Print the data below word for word, starting at the line that contains "Where should I" and ending at the last line of the data, with both ends included. Leave the pictures out of your answer.

━━━━━━━━━━━━━━━━━━━━━━━━━━━━━━

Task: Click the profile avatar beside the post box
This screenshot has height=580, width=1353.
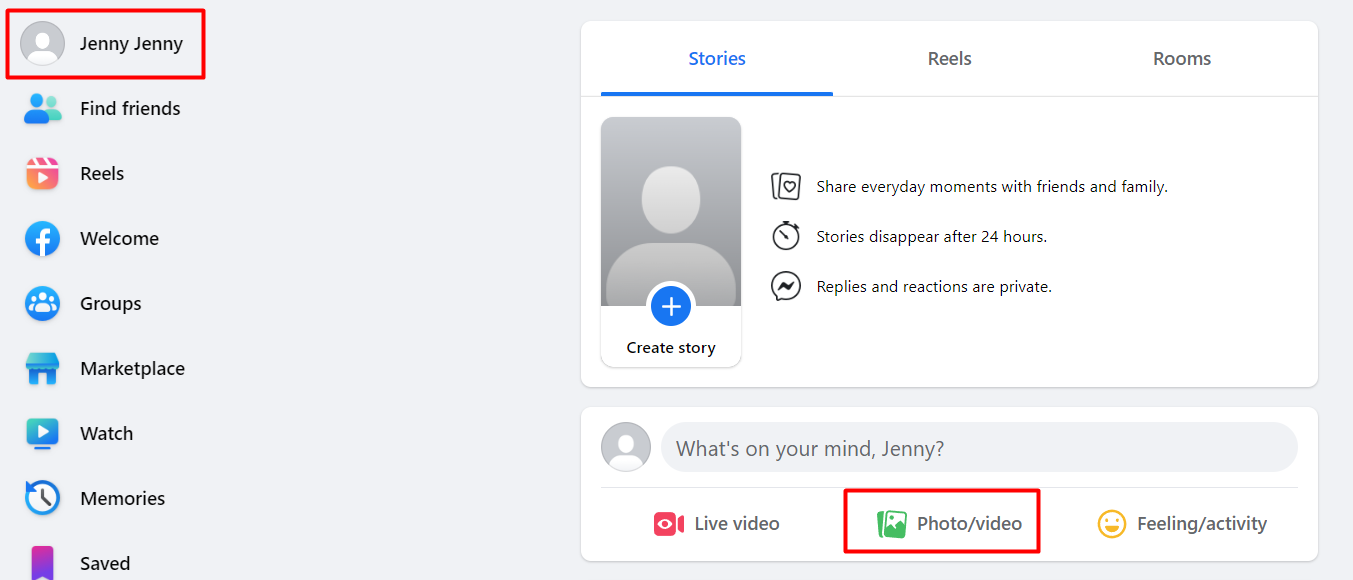Action: 626,447
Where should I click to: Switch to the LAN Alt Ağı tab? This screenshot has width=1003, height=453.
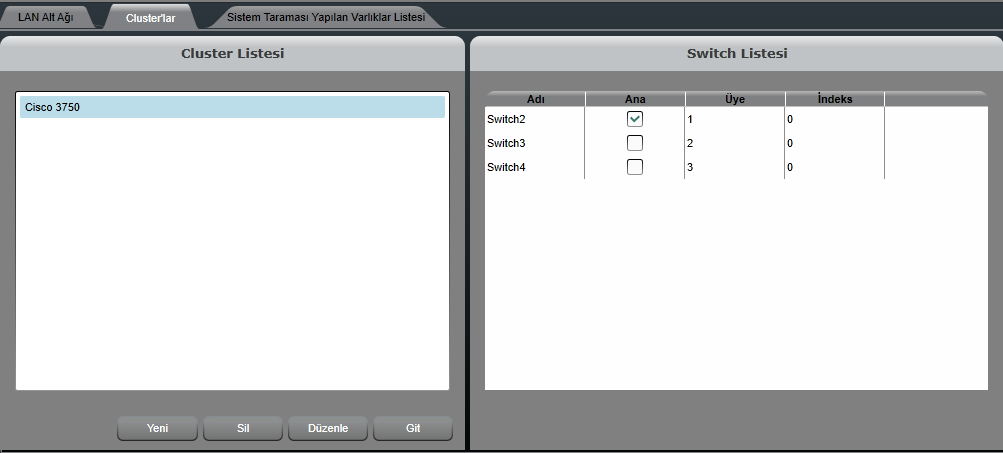click(46, 17)
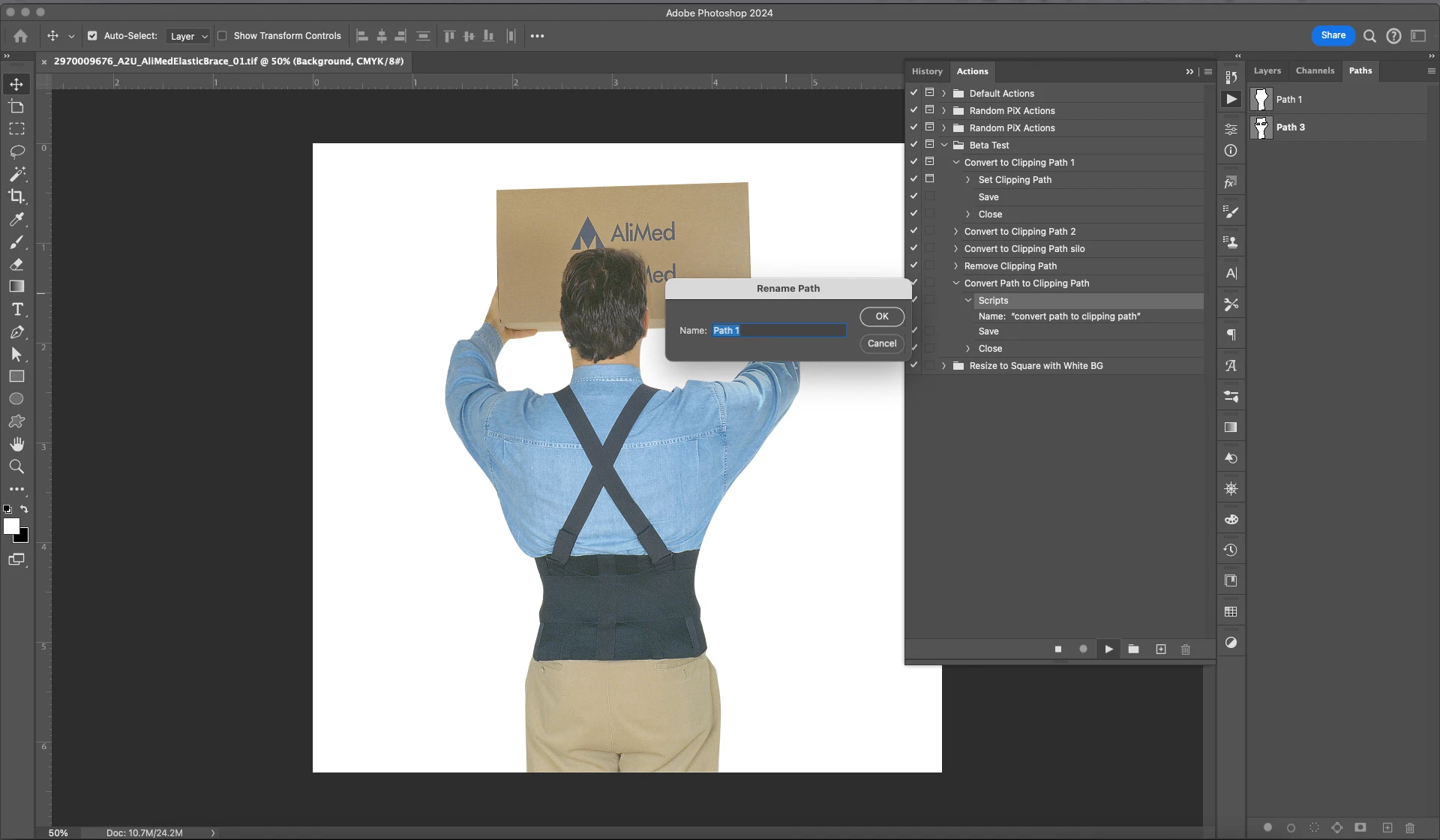Switch to the Channels tab
Image resolution: width=1440 pixels, height=840 pixels.
point(1315,70)
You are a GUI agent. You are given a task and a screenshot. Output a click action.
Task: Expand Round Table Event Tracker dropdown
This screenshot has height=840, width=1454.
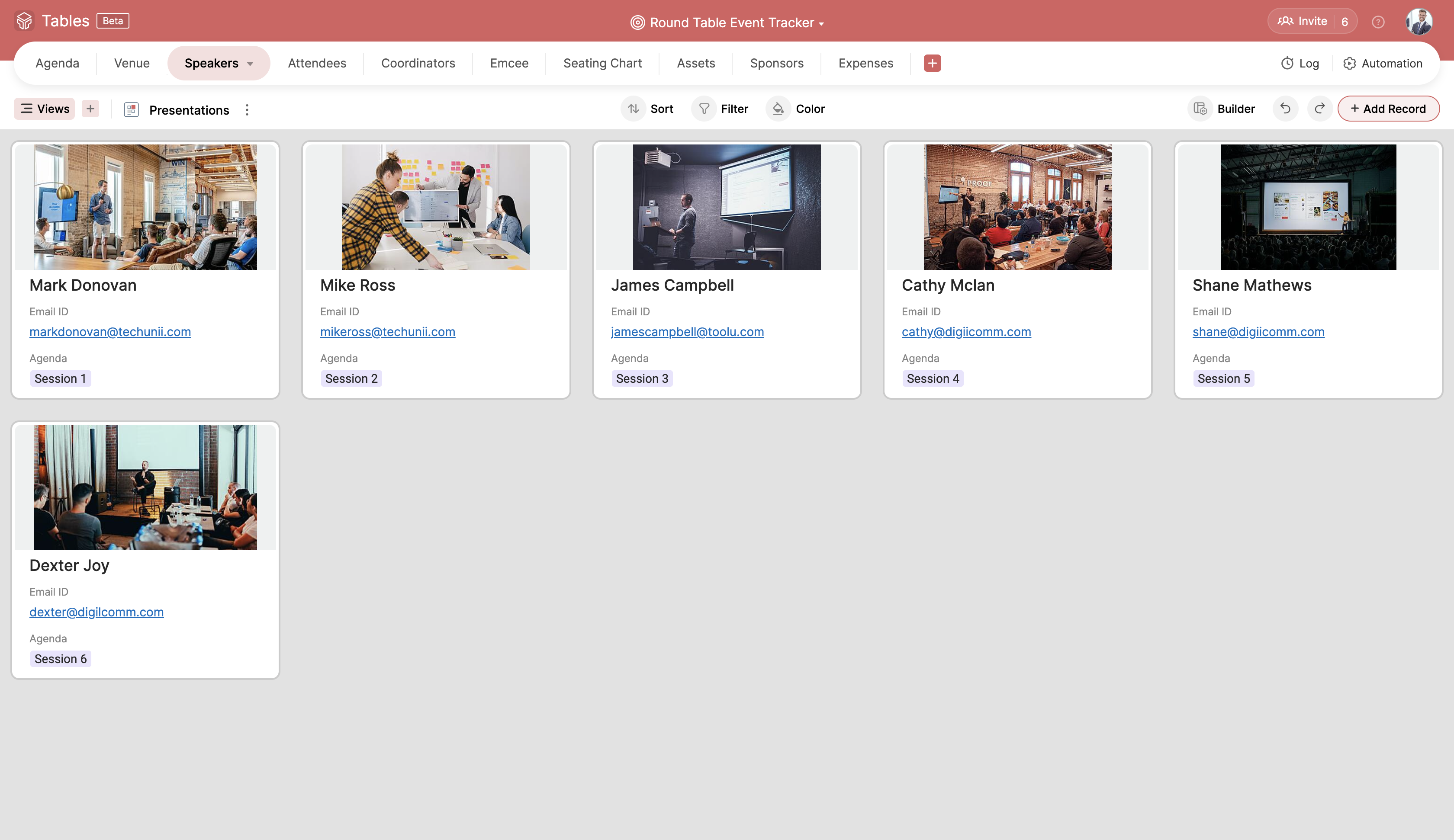821,24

━━━━━━━━━━━━━━━━━━━━━━━━━━━━━━

--- Complete output ---
Where should I click to: Switch to the LAN Alt Ağı tab? This screenshot has width=1003, height=453.
click(46, 17)
Switch to the Channels tab
Image resolution: width=1440 pixels, height=840 pixels.
point(1315,70)
You are a GUI agent. You are given a task and a screenshot. Output a click action.
Task: Expand Round Table Event Tracker dropdown
This screenshot has height=840, width=1454.
821,24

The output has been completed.